Etwas, von dem Jung und Alt profitieren
Lea und Martin Westhoven sind allerdings kein Einzelfall. Beim Kreis Unna gibt es schon seit 2005 die sogenannten Familienpaten. Sie sollen junge Familien gerade im ersten Jahr nach der Geburt eines Kindes entlasten. Einige der Angebote unterstützen Familien mit Kindern bis drei Jahren, andere auch Familien mit älteren Kindern; auch die Vermittlung von Großeltern ist möglich. Allerdings ist das für Lea Westhoven eher eine kurzfristige Lösung. Wie wichtig die Verbindung von Jung und Alt ist, macht derweil auch ein Blick auf den Hirschberg deutlich. Der Neubau der Kita St. Marien auf dem Campus des Schmallenbach-Verbundes ist eines von nur wenigen Mehrgenerationen-Projekten in Westfalen und wird von Gerontologen der Technischen Universität Dortmund (TU) begleitet. Sie versprechen sich positive Auswirkungen auf Kinder wie Senioren. Während Kinder laut Dr. Elke Olbermann von der TU ein „positiveres Bild vom Alter“ erhalten, könnten Senioren wieder aktiver werden.

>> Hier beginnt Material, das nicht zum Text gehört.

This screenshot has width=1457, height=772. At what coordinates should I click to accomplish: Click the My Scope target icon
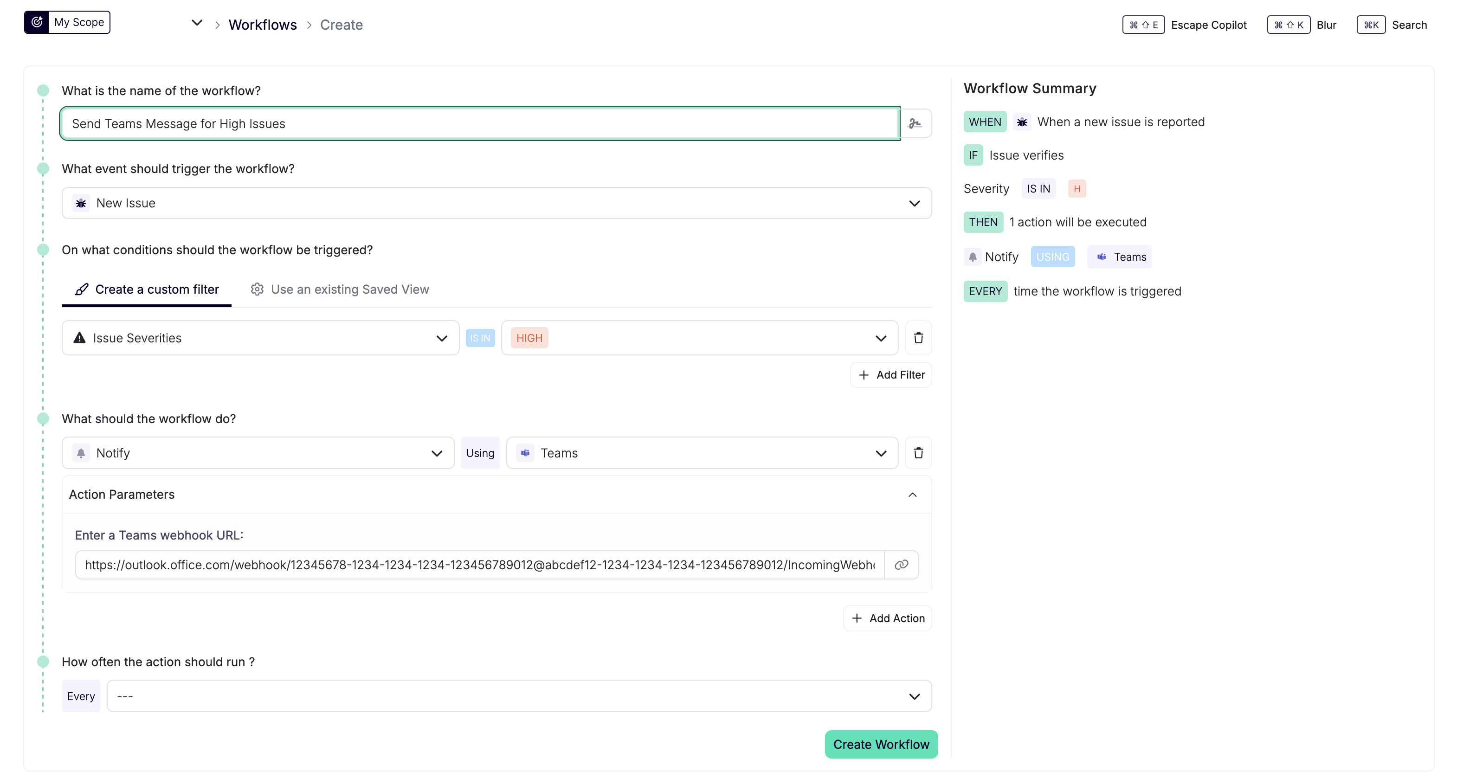pos(37,22)
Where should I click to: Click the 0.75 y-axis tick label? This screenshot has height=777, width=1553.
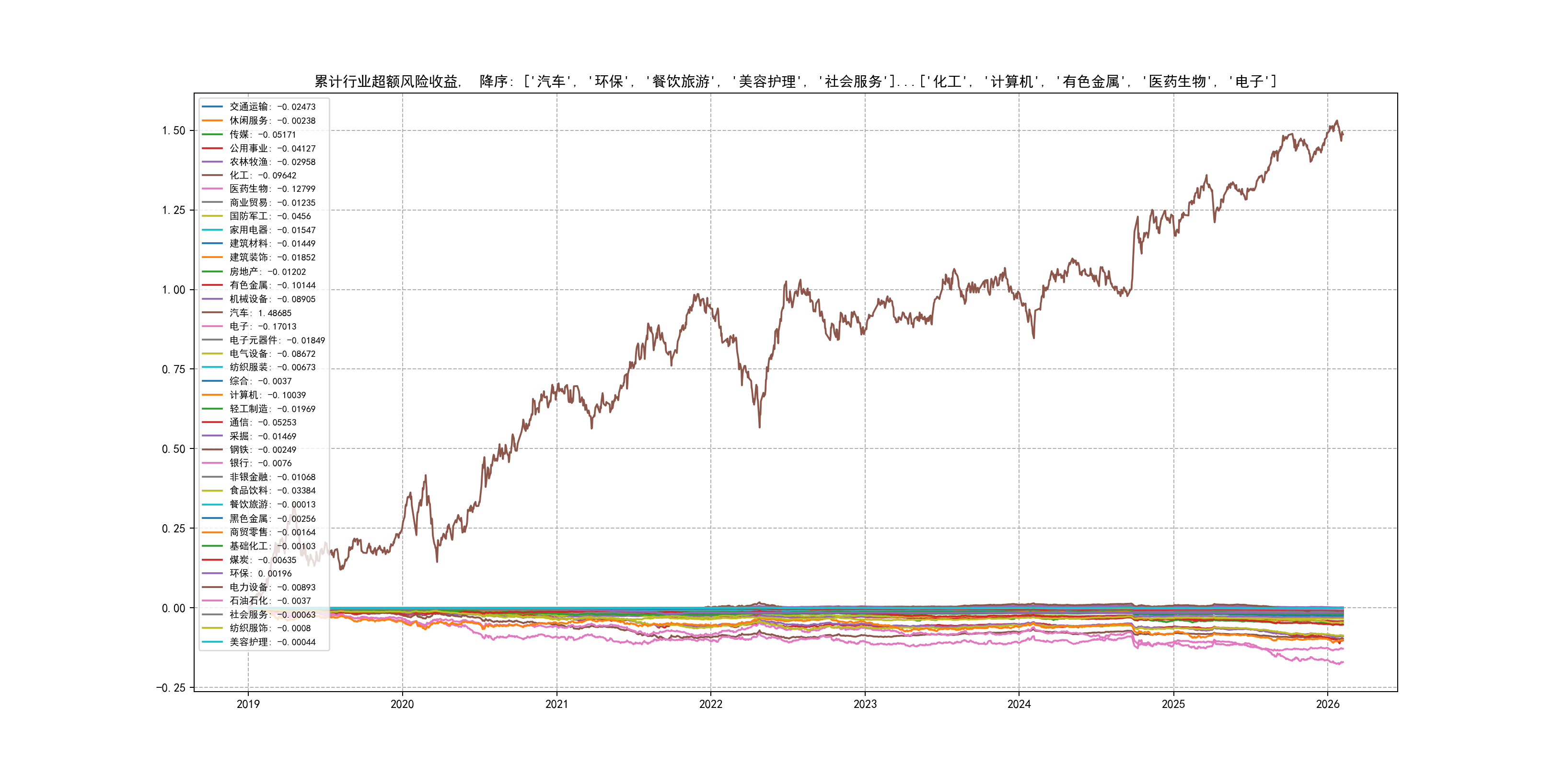click(x=173, y=369)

Eine solche Win-Win-Situation wünscht sich auch Familie Westhoven. „Ich würde gerne Sichtbarkeit für das Thema schaffen“, sagt Lea Westhoven. Ältere Menschen, die eben keine große Familie oder Kinder haben, sollten ebensowenig vereinsamen wie Familien, die sich nach schönen Erinnerungen mit den Großeltern sehnen.